[Dataset excerpts]
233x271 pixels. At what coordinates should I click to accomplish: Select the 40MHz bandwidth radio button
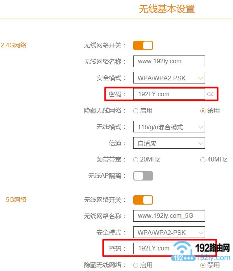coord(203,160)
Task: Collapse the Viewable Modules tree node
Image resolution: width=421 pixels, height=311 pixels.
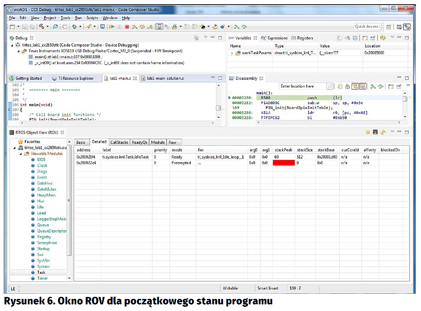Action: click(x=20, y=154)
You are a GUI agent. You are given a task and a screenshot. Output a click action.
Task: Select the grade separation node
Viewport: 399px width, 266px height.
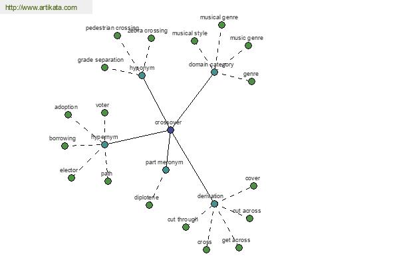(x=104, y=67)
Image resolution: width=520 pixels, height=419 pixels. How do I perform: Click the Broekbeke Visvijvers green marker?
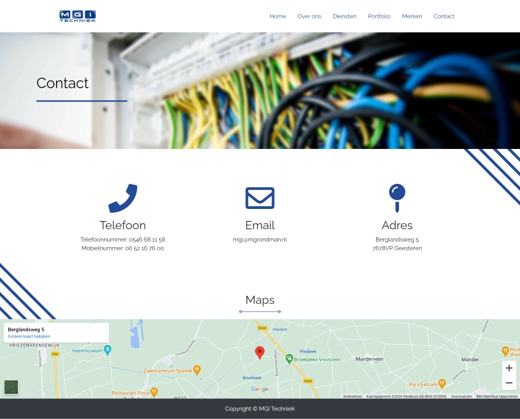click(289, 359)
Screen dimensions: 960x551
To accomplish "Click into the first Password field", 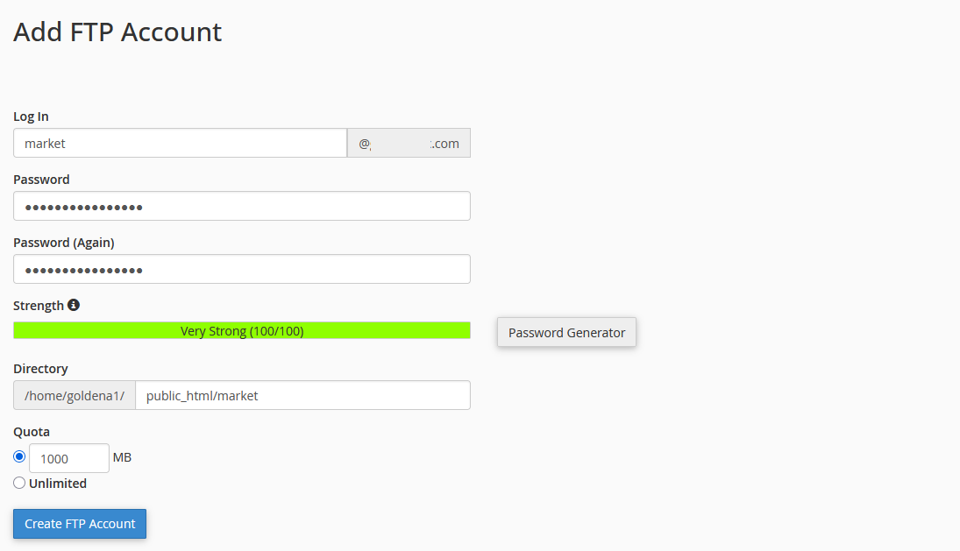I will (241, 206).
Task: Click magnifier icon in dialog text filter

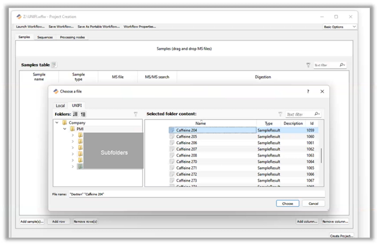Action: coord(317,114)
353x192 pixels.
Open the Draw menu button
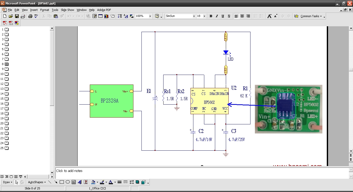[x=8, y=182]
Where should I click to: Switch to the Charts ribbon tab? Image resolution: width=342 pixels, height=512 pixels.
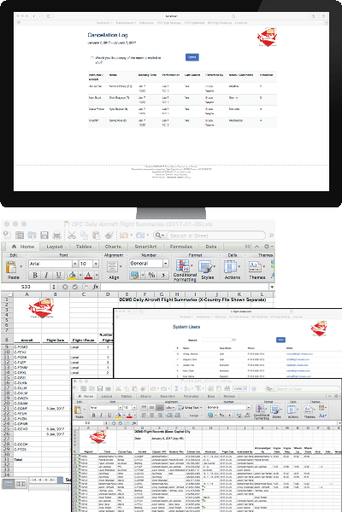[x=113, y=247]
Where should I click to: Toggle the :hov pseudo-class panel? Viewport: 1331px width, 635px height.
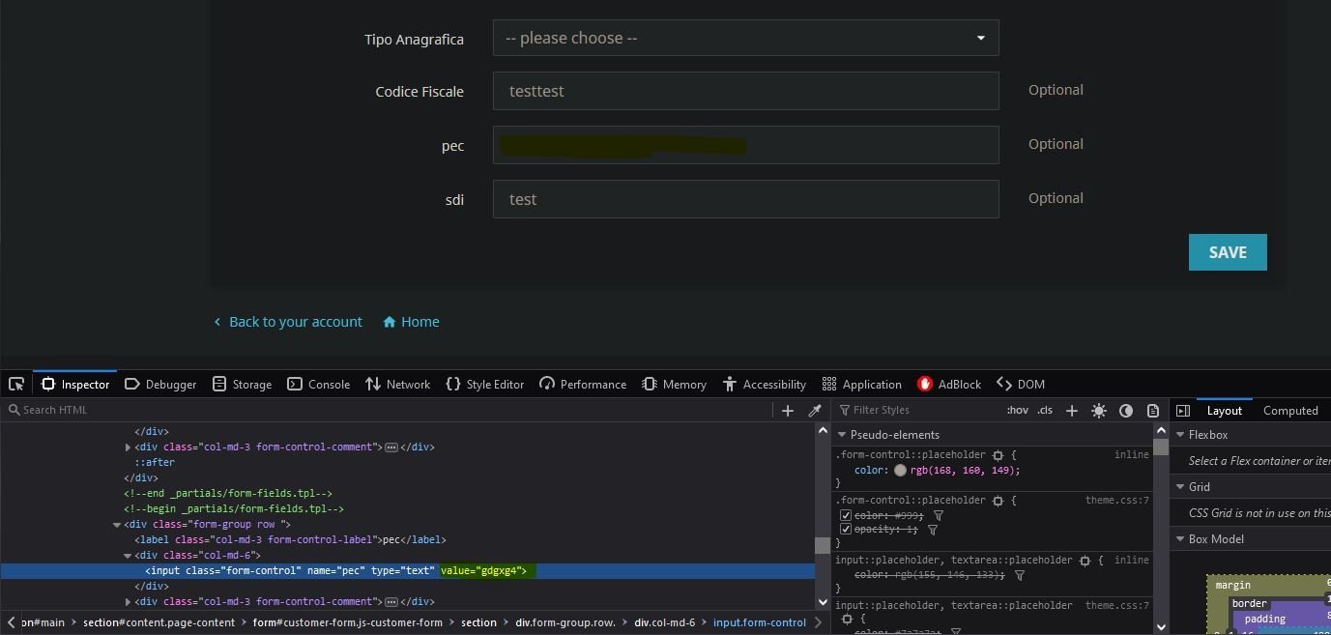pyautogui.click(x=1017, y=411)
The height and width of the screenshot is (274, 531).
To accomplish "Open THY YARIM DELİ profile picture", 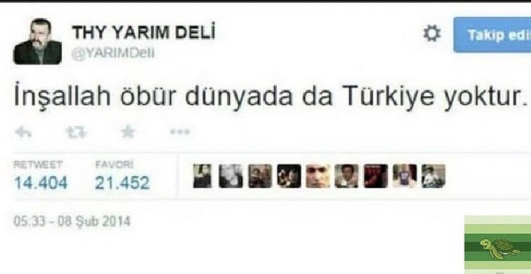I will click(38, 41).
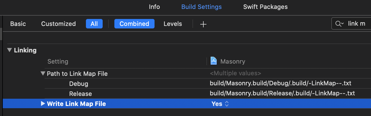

— How to complete this task —
In the records above, some lines may contain the word "screenshot"; copy every one of them.

— Exercise solution —
You are a GUI agent. You are given a task and a screenshot. Output a click action.
The height and width of the screenshot is (274, 531).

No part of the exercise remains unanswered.